• [PARTS OF THE EXERCISE]:
- 1) According to the passage on League Two referees, why does the writer find it strange that Derek gets into trouble with officials so often? Answer in one to three sentences.
- 2) Answer these questions from the passage on League Two referees:
(a) Which university did the trainee referee attend?
(b) Where was the match he was about to officiate played?
(c) Which club did his friend from Bailrigg support?
- 3) Say whether each statement agrees with the passage on League Two referees, and quote the words that decide it:
(a) The student was in his first year as a trainee referee with the Cheshire FA.
(b) The student came from Macclesfield.
(c) The writer calls the conversation with the student a scientific sample.

• [PASSAGE TO READ]:
■ ■ ■ ■
He may or may not be right but it’s indisputable that King Derek has been in trouble with officials on match days much more often than most Managers in League Two. Given that – very unusually for anyone associated with soccer in this country – Derek doesn’t swear, this seems a little strange, to put it mildly.
Of course, another – far darker – reason for poor or biased officiating could be that bribery or match-fixing in some shape or form is happening in football right across Britain currently. I would like to think that this is not the case but some of the utterly bizarre decisions I have seen go against us this season really makes me wonder…
A simpler explanation, of course, is that referees at League Two level simply aren’t up to the job.
This is hardly a scientific sample but it was interesting to speak to a student at Lancaster University on the way to the Maz one day earlier this year. He was about to officiate in a match played at Trimpell around the corner from the ground. This young man from Macclesfield was in his final year at the Uni and also his final year as a trainee Referee with the Cheshire FA. He told me he attended a Morecambe game a few weeks earlier with one of his mates from Bailrigg, who was a Grimsby supporter. He said that he simply couldn’t believe the number of errors made by the match officials on the day and that if his assessors witnessed him making even a fraction of their mistakes, he would fail to make the grade as a qualified referee.
■ ■ ■ ■
(Rows from a dataset)
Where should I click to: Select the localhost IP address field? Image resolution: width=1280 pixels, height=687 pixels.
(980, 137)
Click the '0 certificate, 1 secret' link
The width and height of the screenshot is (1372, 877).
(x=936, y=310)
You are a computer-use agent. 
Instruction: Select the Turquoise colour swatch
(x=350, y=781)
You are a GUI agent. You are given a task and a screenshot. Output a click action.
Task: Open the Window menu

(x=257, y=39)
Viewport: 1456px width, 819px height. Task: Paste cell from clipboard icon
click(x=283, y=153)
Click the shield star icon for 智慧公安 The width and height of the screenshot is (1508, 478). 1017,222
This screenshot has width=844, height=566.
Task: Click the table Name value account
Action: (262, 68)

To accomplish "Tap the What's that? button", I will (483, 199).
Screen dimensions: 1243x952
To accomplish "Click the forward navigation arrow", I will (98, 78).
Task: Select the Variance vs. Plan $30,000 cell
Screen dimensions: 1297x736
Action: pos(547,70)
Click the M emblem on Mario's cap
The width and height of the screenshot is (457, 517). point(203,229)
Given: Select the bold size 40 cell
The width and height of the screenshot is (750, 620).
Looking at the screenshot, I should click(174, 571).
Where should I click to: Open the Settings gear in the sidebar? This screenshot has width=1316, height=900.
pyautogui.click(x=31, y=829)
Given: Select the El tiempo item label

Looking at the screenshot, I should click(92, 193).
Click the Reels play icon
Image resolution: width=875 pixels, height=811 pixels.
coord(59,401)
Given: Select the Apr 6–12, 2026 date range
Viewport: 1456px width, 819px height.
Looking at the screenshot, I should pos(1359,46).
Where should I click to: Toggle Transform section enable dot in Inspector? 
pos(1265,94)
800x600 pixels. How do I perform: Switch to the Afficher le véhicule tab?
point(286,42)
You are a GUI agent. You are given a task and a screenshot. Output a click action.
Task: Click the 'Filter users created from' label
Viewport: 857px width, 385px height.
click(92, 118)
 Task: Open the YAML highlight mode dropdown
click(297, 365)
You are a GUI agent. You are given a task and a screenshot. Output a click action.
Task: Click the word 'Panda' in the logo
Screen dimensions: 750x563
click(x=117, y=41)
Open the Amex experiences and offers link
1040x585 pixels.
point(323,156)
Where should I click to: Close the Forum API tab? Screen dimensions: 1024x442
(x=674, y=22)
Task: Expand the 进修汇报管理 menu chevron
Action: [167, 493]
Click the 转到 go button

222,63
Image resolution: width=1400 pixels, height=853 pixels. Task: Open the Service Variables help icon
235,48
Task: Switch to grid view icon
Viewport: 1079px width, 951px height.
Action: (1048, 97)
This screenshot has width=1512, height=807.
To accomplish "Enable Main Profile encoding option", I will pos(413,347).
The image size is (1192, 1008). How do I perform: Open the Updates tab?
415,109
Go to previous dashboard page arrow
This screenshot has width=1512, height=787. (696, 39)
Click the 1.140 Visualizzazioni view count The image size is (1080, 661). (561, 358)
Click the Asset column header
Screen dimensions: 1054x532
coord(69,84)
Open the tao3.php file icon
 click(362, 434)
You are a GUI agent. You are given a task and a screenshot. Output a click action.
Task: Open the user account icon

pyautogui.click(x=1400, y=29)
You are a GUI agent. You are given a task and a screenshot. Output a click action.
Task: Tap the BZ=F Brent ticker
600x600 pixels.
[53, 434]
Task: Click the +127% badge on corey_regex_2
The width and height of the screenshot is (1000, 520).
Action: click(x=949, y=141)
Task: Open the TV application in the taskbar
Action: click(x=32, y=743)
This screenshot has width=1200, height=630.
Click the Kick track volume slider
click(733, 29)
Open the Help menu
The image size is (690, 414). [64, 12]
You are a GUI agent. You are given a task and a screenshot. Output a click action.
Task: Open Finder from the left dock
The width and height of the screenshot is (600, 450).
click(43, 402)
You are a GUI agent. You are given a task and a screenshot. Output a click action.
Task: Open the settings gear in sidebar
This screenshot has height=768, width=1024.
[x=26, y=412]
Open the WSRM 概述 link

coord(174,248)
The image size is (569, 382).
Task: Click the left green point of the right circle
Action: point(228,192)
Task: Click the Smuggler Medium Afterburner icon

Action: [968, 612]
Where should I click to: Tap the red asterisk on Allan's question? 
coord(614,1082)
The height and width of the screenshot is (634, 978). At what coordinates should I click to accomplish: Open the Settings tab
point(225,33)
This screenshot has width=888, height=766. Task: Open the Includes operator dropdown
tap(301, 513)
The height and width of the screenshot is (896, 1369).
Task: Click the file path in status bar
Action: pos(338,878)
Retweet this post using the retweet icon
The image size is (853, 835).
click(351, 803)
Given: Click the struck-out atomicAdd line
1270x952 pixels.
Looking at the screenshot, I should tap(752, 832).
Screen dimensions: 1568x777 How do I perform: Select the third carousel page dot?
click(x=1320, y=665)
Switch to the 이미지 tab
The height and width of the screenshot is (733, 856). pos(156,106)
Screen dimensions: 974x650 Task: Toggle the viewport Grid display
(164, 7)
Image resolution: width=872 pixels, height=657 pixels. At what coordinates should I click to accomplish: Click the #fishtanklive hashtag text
■ ■ ■ ■
• [EXPECTED ANSWERS]:
- 1) Derek doesn't swear, which the writer calls very unusual for anyone connected with soccer in this country. That makes his frequent trouble with officials on match days seem odd.

- 2)
(a) Lancaster University
(b) At Trimpell, around the corner from the ground
(c) Grimsby

- 3)
(a) No: "his final year as a trainee Referee with the Cheshire FA"
(b) Yes: "This young man from Macclesfield"
(c) No: "This is hardly a scientific sample"